REVIEWED BY BARBARA BEATON
England, 1648. A dangerous time for a woman to be different…
Midsummer’s Eve, 1648, and England is in the grip of civil war between renegade King and rebellious Parliament.
The struggle reaches every corner of the kingdom, even to the remote Tidelands – the marshy landscape of the south coast.
Alinor, a descendant of wise women, crushed by poverty and superstition, waits in the graveyard under the full moon for a ghost who will declare her free from her abusive husband.
Instead, she meets James, a young man on the run. She shows him the secret ways across the treacherous marsh – not knowing that she is leading disaster into the heart of her life.

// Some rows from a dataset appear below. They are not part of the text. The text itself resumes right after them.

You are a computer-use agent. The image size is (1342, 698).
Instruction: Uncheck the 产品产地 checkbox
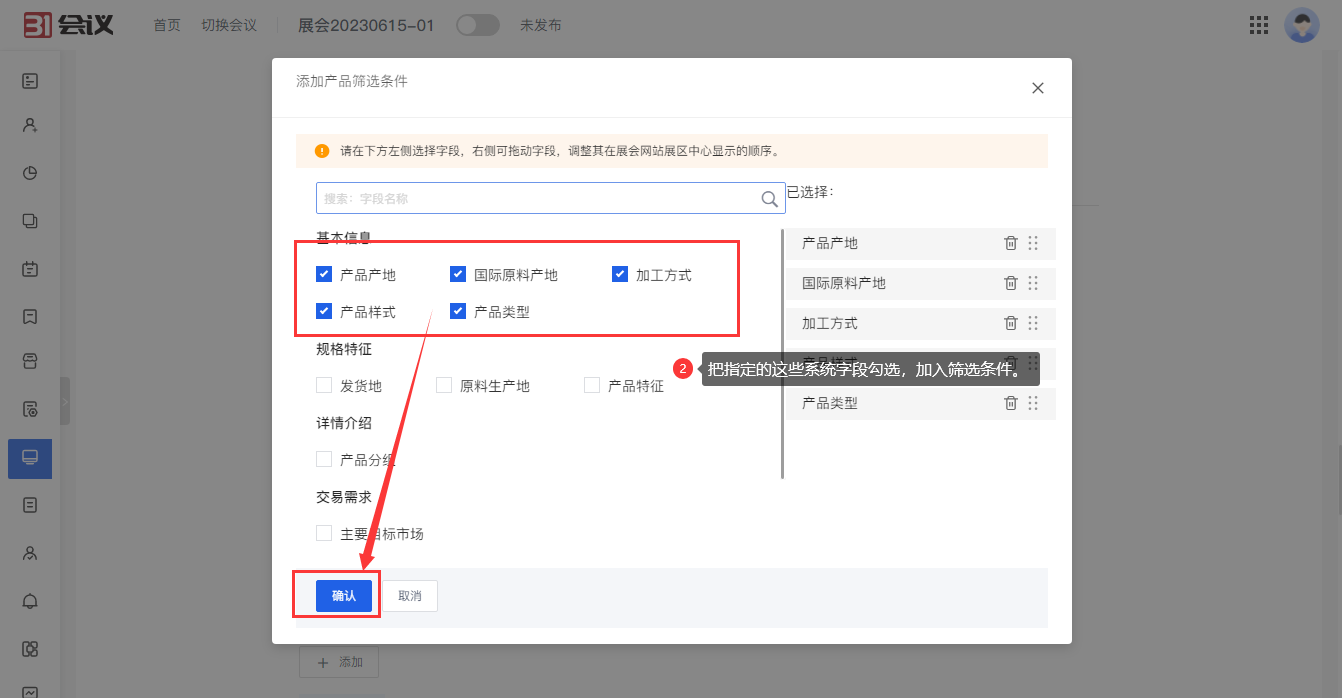[324, 274]
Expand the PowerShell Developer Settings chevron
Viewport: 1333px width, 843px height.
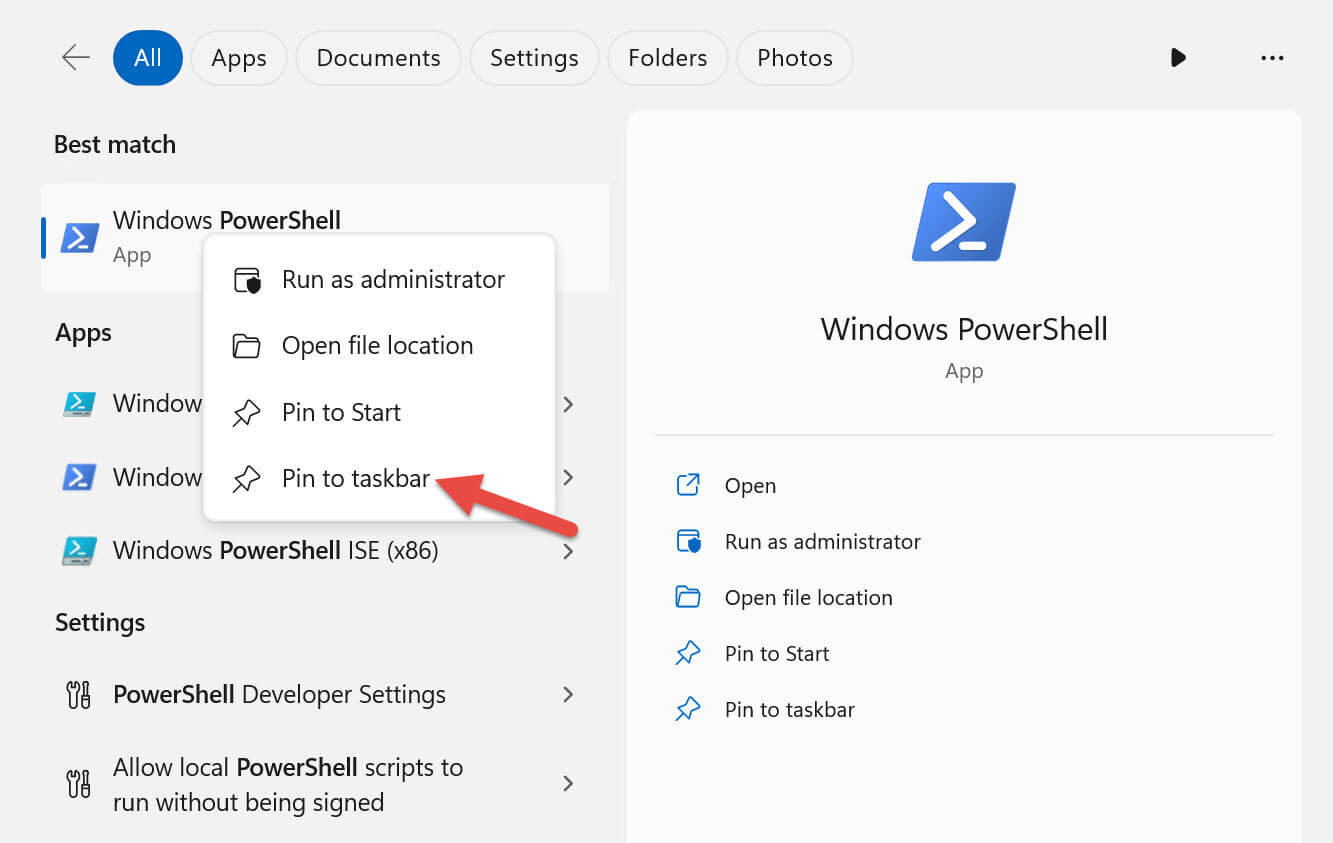(568, 695)
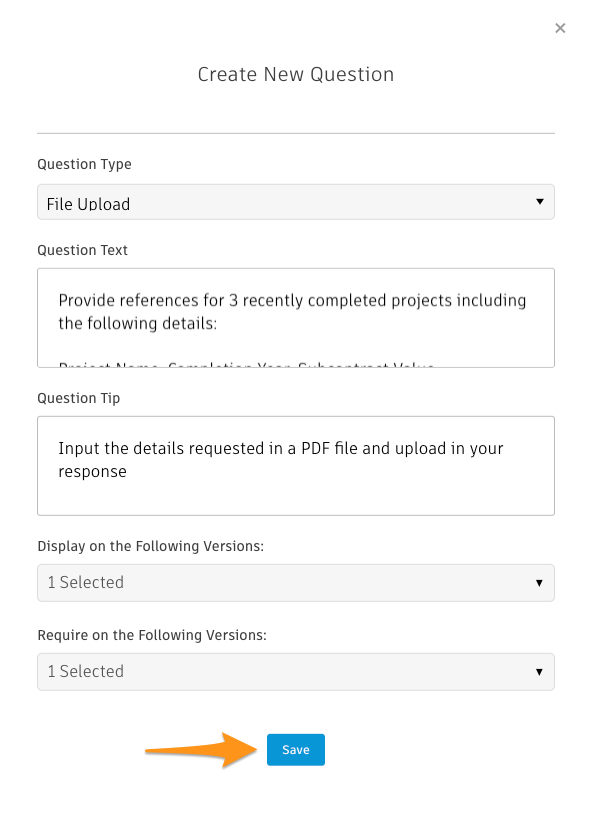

Superstitious times and witch-mania
Suspected of possessing dark secrets in superstitious times, Alinor’s ambition and determination mark her out from her neighbours.
This is the time of witch-mania, and Alinor, a woman without a husband, skilled with herbs, suddenly enriched, arouses envy in her rivals – and fear among the villagers. They are ready to take lethal action into their own hands.
I am a big fan of Philippa Gregory’s historical novels, although I have never read any of her romances. That is going to change very soon after having read this newest offering.
Tidelands is very much a romance story – historical of course, but unlike the lavish stories of royal ladies I’ve become used to from this author, the main female character is literally dirt poor.
There is of course the background story of the fall of King Charles I and rise of Parliament and the new religion, but it’s the poor people who are the stars of this story.
We get all the historical detail we’ve come to expect from Philippa Gregory that brings the period and the scenery to life. It draws you in as if you were living the story yourself.
However, we also get a heart-rending story of star-crossed lovers.
Alinor is raising her children, Alys and Rob, alone after her fisherman husband deserted her, hence she is “neither wife nor widow”.
James comes to the area as a tutor to the son of the local noble and laird – although he is actually a spy for the King and a priest of the old religion.
When the two meet, they are drawn together as if by fate.
James brings about a change in Alinor’s fortunes that start the local tongues wagging – but one change threatens to ruin not only her but her daughter and son too!
And no one knows if James – or her wastrel husband – will ever return to either ruin her or rescue her.
At a time of both civil war and witch-hunts, Alinor’s very life may be in grave danger.
Poetic scene-setting, then a compelling story
The first half of the book is slow, I admit, but it is poetic scene-setting and period-setting in a way that only Philippa Gregory can do.
Once the story gets moving, it becomes truly compelling. Various revelations bring confrontation and even danger to the little family.
But then came the biggest shock for me… this is the first in a series of books!
The ending was not quite a cliff-hanger, but it does leave us with Alinor and her daughter Alys going off into the world as changed women – and women determined to be the masters of their own destinies, with a future ahead of them that is so very different from what they had expected.
It does set it all up beautifully for the next book, and I for one will be camping outside my local book seller, eagerly awaiting the next instalment.
Oh, Philippa, how could you do this to me? I just can’t wait to find out what happens to Alinor and Alys next!